Stored records:
+ + +

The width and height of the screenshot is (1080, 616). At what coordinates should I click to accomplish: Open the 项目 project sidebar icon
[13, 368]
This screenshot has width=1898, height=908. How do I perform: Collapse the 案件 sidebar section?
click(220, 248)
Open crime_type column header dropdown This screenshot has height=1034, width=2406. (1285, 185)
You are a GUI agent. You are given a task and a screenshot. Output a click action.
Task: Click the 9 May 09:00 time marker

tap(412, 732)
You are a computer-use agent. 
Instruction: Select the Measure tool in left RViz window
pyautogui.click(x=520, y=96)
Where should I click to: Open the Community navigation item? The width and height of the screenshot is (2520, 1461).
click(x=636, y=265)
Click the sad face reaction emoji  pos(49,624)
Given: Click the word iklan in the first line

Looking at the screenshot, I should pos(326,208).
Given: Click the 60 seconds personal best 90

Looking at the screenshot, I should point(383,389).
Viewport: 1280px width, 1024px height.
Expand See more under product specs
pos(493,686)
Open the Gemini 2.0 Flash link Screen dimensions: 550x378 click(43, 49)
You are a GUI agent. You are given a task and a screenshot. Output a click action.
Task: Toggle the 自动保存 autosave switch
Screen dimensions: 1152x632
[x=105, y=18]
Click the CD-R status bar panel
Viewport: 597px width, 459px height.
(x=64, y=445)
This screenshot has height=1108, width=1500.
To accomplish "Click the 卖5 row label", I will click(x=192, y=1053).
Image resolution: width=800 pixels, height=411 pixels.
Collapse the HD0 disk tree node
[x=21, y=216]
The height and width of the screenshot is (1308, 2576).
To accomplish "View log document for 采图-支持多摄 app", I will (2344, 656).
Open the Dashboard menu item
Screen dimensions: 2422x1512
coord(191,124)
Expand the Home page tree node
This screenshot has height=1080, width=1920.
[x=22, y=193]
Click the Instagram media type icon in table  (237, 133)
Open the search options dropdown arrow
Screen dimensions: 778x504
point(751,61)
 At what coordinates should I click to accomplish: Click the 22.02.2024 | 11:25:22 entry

+ + +

### Exercise aim
Copy out the material above again, line for line, with no changes.

### Task result
The width and height of the screenshot is (1080, 616). At what coordinates should I click to accomplish: Open the 项目 project sidebar icon
[13, 368]
This screenshot has width=1898, height=908. How do I perform: Collapse the 案件 sidebar section?
click(220, 248)
Open crime_type column header dropdown This screenshot has height=1034, width=2406. (1285, 185)
You are a GUI agent. You are given a task and a screenshot. Output a click action.
Task: Click the 9 May 09:00 time marker

tap(412, 732)
You are a computer-use agent. 
Instruction: Select the Measure tool in left RViz window
pyautogui.click(x=520, y=96)
Where should I click to: Open the Community navigation item? The width and height of the screenshot is (2520, 1461).
click(x=636, y=265)
Click the sad face reaction emoji  pos(49,624)
Given: Click the word iklan in the first line

Looking at the screenshot, I should pos(326,208).
Given: Click the 60 seconds personal best 90

Looking at the screenshot, I should point(383,389).
Viewport: 1280px width, 1024px height.
Expand See more under product specs
pos(493,686)
Open the Gemini 2.0 Flash link Screen dimensions: 550x378 click(43, 49)
You are a GUI agent. You are given a task and a screenshot. Output a click action.
Task: Toggle the 自动保存 autosave switch
Screen dimensions: 1152x632
[x=105, y=18]
Click the CD-R status bar panel
Viewport: 597px width, 459px height.
(x=64, y=445)
This screenshot has height=1108, width=1500.
To accomplish "Click the 卖5 row label", I will click(x=192, y=1053).
Image resolution: width=800 pixels, height=411 pixels.
Collapse the HD0 disk tree node
[x=21, y=216]
The height and width of the screenshot is (1308, 2576).
To accomplish "View log document for 采图-支持多摄 app", I will (2344, 656).
Open the Dashboard menu item
Screen dimensions: 2422x1512
coord(191,124)
Expand the Home page tree node
This screenshot has height=1080, width=1920.
[x=22, y=193]
Click the Instagram media type icon in table  (237, 133)
Open the search options dropdown arrow
Screen dimensions: 778x504
point(751,61)
 At what coordinates should I click to accomplish: Click the 22.02.2024 | 11:25:22 entry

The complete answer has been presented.